Mehrere Analysten sagten, Chinas Umgang mit COVID habe das Vertrauen in die Regierung untergraben, vor allem in der städtischen Mittelschicht, aber sie sahen darin keine Bedrohung für die Herrschaft von Präsident Xi Jinping oder der Kommunistischen Partei.

EILIG UND CHAOTISCH

Lila Hong, 33, die im Marketing eines Automobilherstellers arbeitet, war zu Beginn der Pandemie vor drei Jahren in Wuhan. Während ihre Familie die erschütternde Anfangszeit überstand, als noch wenig über das Coronavirus bekannt war, verlor sie im vergangenen Monat zwei Großeltern und einen Großonkel, nachdem diese sich mit COVID-19 angesteckt hatten.

Hong erinnert sich daran, wie sie mit ihrem Vater ein überfülltes Krematorium in Wuhan besuchte, um die Asche ihrer Großeltern abzuholen - eine düstere, aber übliche Erfahrung während der COVID-Welle in China.

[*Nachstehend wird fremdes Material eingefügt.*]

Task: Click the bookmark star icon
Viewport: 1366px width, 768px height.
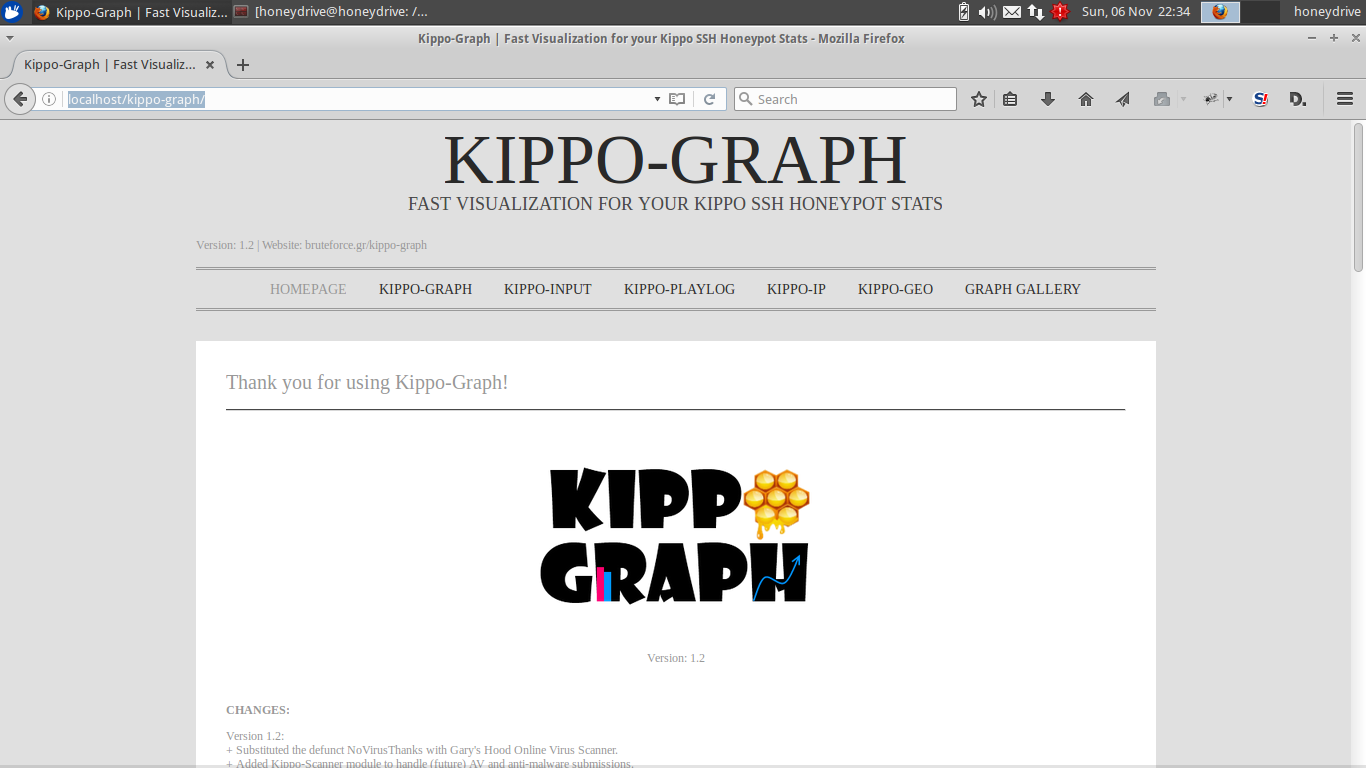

"Es hätte eine sehr feierliche und respektvolle Situation sein sollen. Man stellt es sich so vor, aber in Wirklichkeit fühlte es sich an wie eine Warteschlange im Krankenhaus", sagte sie.

"Ich sage nicht, dass die Wiedereröffnung nicht gut ist", sagte Hong. "Ich finde nur, dass man sich mehr Zeit für die Vorbereitungen hätte nehmen sollen."

Ein 66-jähriger Einwohner Pekings namens Zhang sagte, er habe seit Anfang Dezember vier ihm nahestehende Menschen durch das Virus verloren, darunter seine 88-jährige Tante, die sich im Krankenhaus infiziert hatte.

Wie andere auch empfand er den Umgang mit ihrem Tod als chaotisch, überstürzt und nicht der Tradition entsprechend.

"Die Menschen hatten nicht die Gelegenheit, sich von ihren Angehörigen zu verabschieden. Wenn wir schon kein anständiges Leben führen können, sollten wir wenigstens einen anständigen Tod haben können", sagte er.

"Es ist sehr traurig."

VERTRAUENSDEFIZIT

Von den sieben trauernden Angehörigen, mit denen Reuters für diesen Artikel sprach, sagten alle bis auf einen, dass COVID auf den Totenscheinen ihrer Angehörigen nicht erwähnt wurde, obwohl sie glauben, dass es ein wichtiger Auslöser für deren Tod war.

Die Angehörigen äußerten sich ebenfalls skeptisch über die offiziellen Todeszahlen. Mehrere beriefen sich auf das verlorene Vertrauen in die Regierung während der drei Jahre, in denen die Pandemie mit "Null COVID" behandelt wurde.

Philip, ein 22-jähriger Student aus der Provinz Hebei, die Peking umgibt, unterstützte die Proteste gegen die Abriegelung im November, fühlt sich aber von der Art und Weise, wie die Wiedereröffnung gehandhabt wurde, enttäuscht und gibt der Regierung die Schuld.

"Es scheint, als hätten sie alle Macht der Welt, und doch haben sie das nicht gut gemacht. Wenn es ein CEO eines Unternehmens wäre, müsste er zurücktreten", sagte Philip, der am 30. Dezember seinen 78-jährigen Großvater verloren hat.

"Das Krankenhaus verfügte über keine wirksamen Medikamente", erinnert er sich. "Es war sehr überfüllt und es gab nicht genügend Betten."

Nachdem sein Großvater gestorben war, wurde sein Körper aus dem Bett geholt und schnell durch einen anderen Patienten ersetzt.

"Die Krankenschwestern und Ärzte waren so beschäftigt. Sie schienen ständig Totenscheine auszustellen und den Angehörigen Kopien zu geben. Es gab so viele Todesfälle ... das ist eine große Tragödie."